Washington’s long-held illusions will create more mess in Afghanistan
Despite 17 years of war and occupation, the United States and its allies have been unable to defeat the Taliban in Afghanistan.
Quite the opposite, the Taliban is getting stronger all the time, and now controls more of Afghanistan than at any time since the 2001 US invasion. That control is extending in all regions of the country, with them contesting substantial portions of vital provinces, or controlling them outright. According to the most recent SIGAR estimate, 12% of Kabul is now under direct Taliban control, with another 32% of the city considered at the very least contested!
In other words, the Taliban can now contest virtually any part of Afghanistan they choose, able to make a serious run at seizing almost any city, at least temporarily, and can carry out so many simultaneous offensives that the US military cannot react to them all. This was all predictable:
- The 17th commander in Afghanistan, Austin “Scott” Miller, like so many of the generals who preceded him, claims he sees evidence of “progress” in the Afghan war. But he refuses to “guarantee you a timeline or an end date.” In a conflict with no end in sight, that is now the longest in American history, the US has not been able to score a hint of victory anywhere.
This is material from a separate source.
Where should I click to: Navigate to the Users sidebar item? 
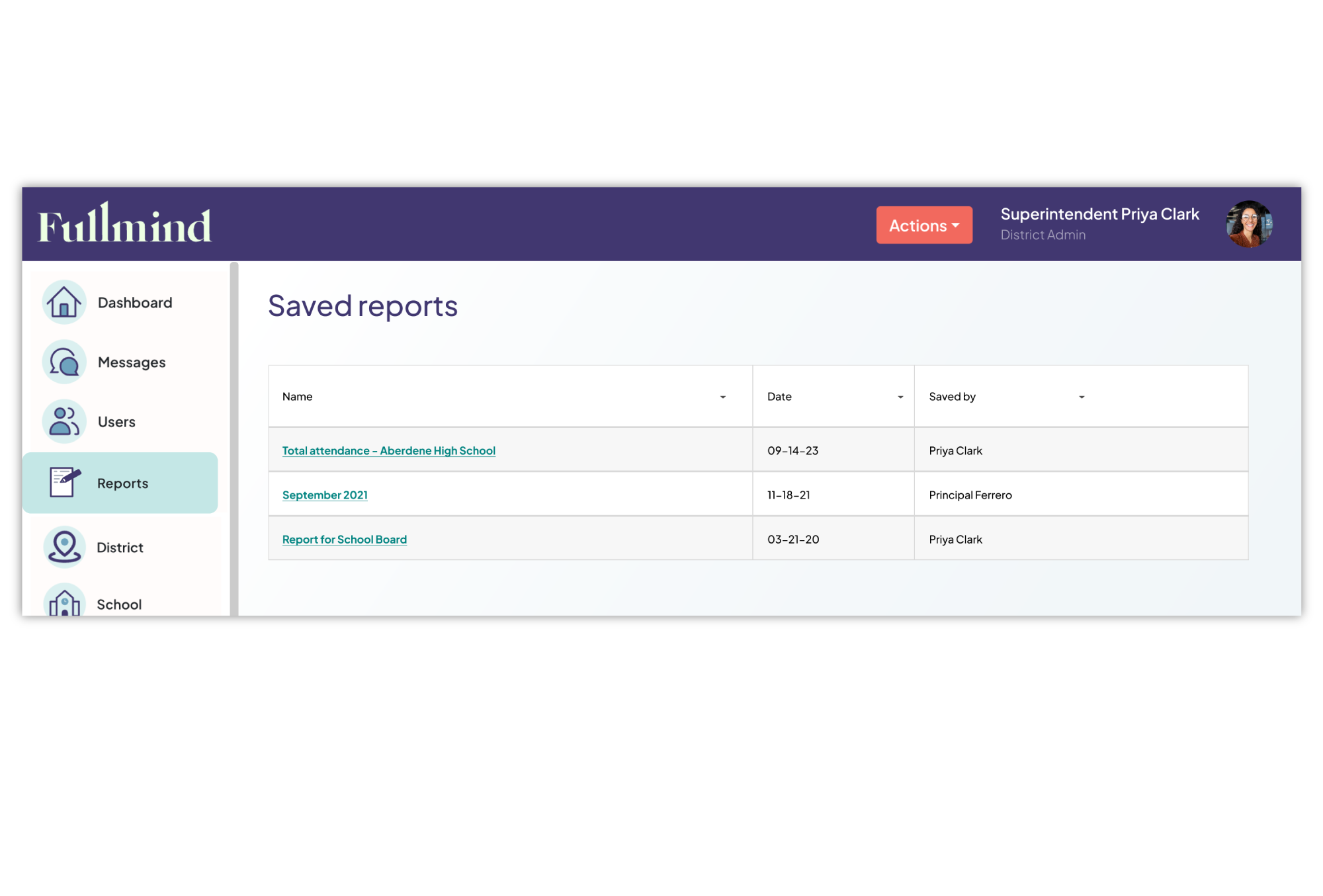tap(116, 422)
That could be said as well of the rest of its so-called war on terror across the Middle East.
- War and occupation is the American bloodstream. The US didn’t invade Afghanistan to promote freedom and democracy. Profits and power are the reasons why despite 17 years of failure the War Party insists on continuing its war and occupation. Many Afghan men, women and children have lost their lives, but who cares since business is booming? Add in, as well, the issue of political credibility. No president wants to appear weak, as pulling back from a war has been the definition of weakness. Donald Trump is not an exception. He has no intention to be known as the president who lost Afghanistan, Iraq or Syria.
- Washington’s deeply embedded illusions and deceptions serve to generate and perpetuate its ill-begotten wars. In Syria, the US claims its occupying troops are freedom fighters for peace and prosperity, and have waged a brutal war to spread democracy and a better way of life. The trouble is, this particular war has only supported and spread terror groups like ISIL and Al-Qaeda. The same has happened in Afghanistan, where the presence of ISIL militants has only increased the widespread killing of innocents and massive displacement of the people across the war-torn country, while there has been an increasing body of evidence piled up by the regional states on the United States’ outstanding role in transferring commanders and groups of ISIL from Syria to Afghanistan after the terrorist group lost the war in the Levant.
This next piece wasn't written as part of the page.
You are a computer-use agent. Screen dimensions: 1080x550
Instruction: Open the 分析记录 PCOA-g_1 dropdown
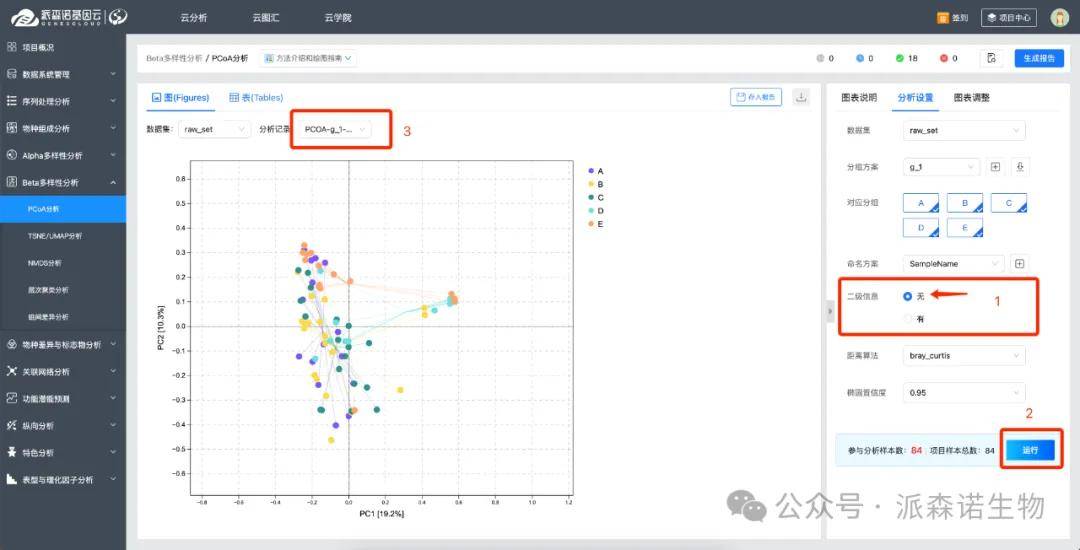(336, 130)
- Washington knows it has lost the war. That’s why its commanders play so much with weapons and training and technology and tactics and surge. These are the things they can control. But they cannot control Afghanistan and its people. These people don’t like occupiers and they won’t do America’s bidding. That is precisely why the US failed – despite having a massive embassy, regional command centers, election advisors, private security guards, military trainers and advisors, diplomats and civilian enablers.
As it happens, the 2001 US-led invasion of Afghanistan, far from bringing freedom to that country, sowed chaos. The invaders inadvertently lit the fire that burned down a national order. Now there is no easy American solution when it comes to Afghanistan, and unfortunately, few in Washington are willing to accept such realities. Their unwarranted optimism about the efficacy of US power will only fuel more chaos next year.
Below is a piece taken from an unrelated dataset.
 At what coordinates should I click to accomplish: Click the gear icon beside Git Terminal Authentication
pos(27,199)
Tragic enough, Washington’s officialdom regularly and repeatedly draws erroneous lessons from the recent past surges and ignores a hard truth staring them in the face: US military action in Afghanistan – and in the Middle East - has solved nothing at all. The isolationists are unwilling to accept this. They struggle to admit failure and withdraw, staying busy with claims about being “successful” and overestimating the efficacy of American power.
A policy as such will only contribute to and create more of today’s mess in Afghanistan. It is long past time for Washington’s officialdom to reassess their militarized version of foreign policy, challenge their longheld assumptions and patriotic fables, withdraw their troops, and allow the people of Afghanistan to shape their country to their desires.